One thing to note - I’ve got all the nginx config stored in my home directory under nginx/ in this example, so customize the paths to match your setup.

docker run -p 443:443 --name nas-nginx \
  --network host \
  -v $HOME/nginx/nginx.conf:/etc/nginx/nginx.conf:ro \
  -v $HOME/nginx/ssl.conf:/etc/nginx/ssl.conf:ro \
  -v $HOME/nginx/dhparams.pem:/etc/nginx/dhparams.pem:ro \
  -v $HOME/nginx/sites-enabled:/etc/nginx/sites-enabled:ro \
  -v /etc/letsencrypt/:/etc/letsencrypt/:ro \
  -d nginx

One thing to note: I’m mounting all the configuration files & the LetsEncrypt folder as read-only via :ro. This is because I don’t want the container to be able to modify the config files.

If you update the config files, you can just run docker restart nas-nginx to apply the changes.

Additional bind mounts for file server

I have a virtual host setup that is just a file server off of the raid array. To enable this, I add these flags when running the container.

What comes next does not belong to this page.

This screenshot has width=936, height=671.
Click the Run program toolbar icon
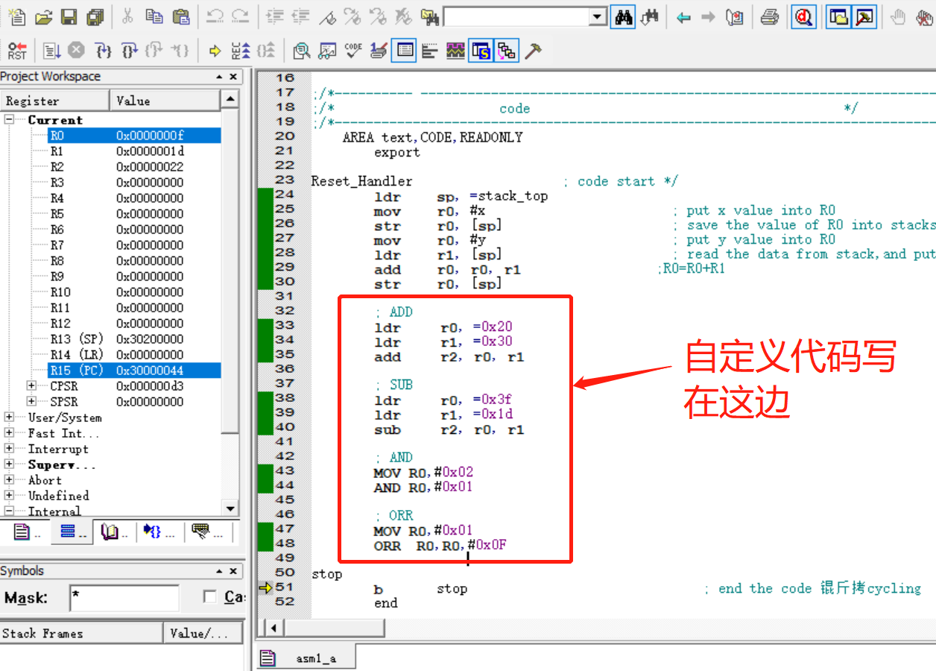click(x=51, y=51)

To password protect the site, I also add a htpasswd file which you can generate with htpasswd -c .htpasswd user. I put this file in my home directory under nginx/, and mount it as read-only in the container to allow the config to access it.

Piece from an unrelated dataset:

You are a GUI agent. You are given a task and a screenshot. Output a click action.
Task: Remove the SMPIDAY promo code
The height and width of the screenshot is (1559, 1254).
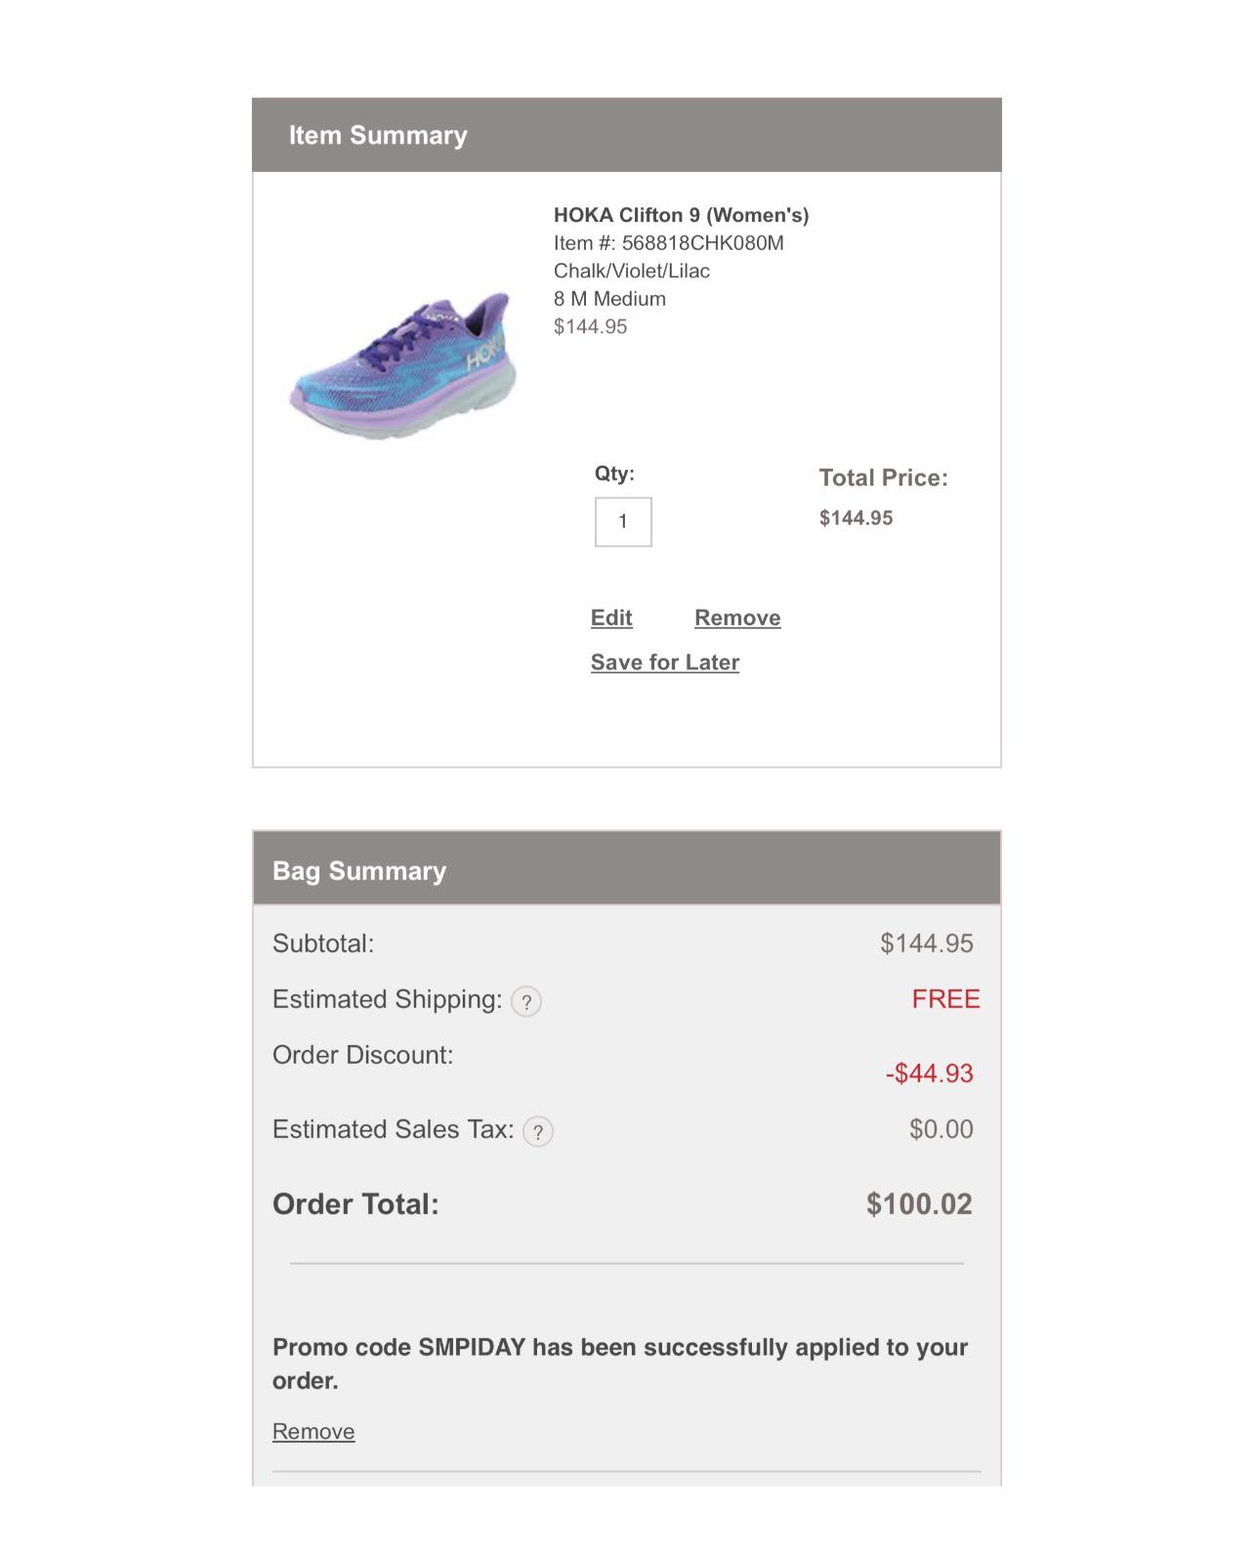pyautogui.click(x=313, y=1430)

These are added with the other bind commands in the run command above

  -v /mnt/raid1:/usr/share/nginx/html:ro \
  -v $HOME/nginx/.htpasswd:/etc/nginx/.htpasswd:ro \

Nginx conf for file server

I use this config to serve the files, along with indexes & the basic http auth.

server {
    charset UTF-8;
    listen [::]:443 ssl;
    listen 443 ssl;
    server_name files.home.example.com;

    # Certbot keys
    ssl_certificate /etc/letsencrypt/live/home.example.com/fullchain.pem;
    ssl_certificate_key /etc/letsencrypt/live/home.example.com/privkey.pem;

    # SSL config
    include /etc/nginx/ssl.conf;
    ssl_dhparam /etc/nginx/dhparams.pem;

    location / {
        root   /usr/share/nginx/html;
        autoindex on;

        auth_basic "Restricted";
        auth_basic_user_file  /etc/nginx/.htpasswd;

        include  /etc/nginx/mime.types;
    }
}

DNS

You’ll also need to point your chosen wildcard subdomain to your home server. The quickest solution is to just to give your server a static IP on your local network, then add a wildcard A record to your domain.

For example, you could add the following as a DNS record:

You could also use something like bind9 to set up a local DNS server to direct clients on your LAN to the correct IP address within your network.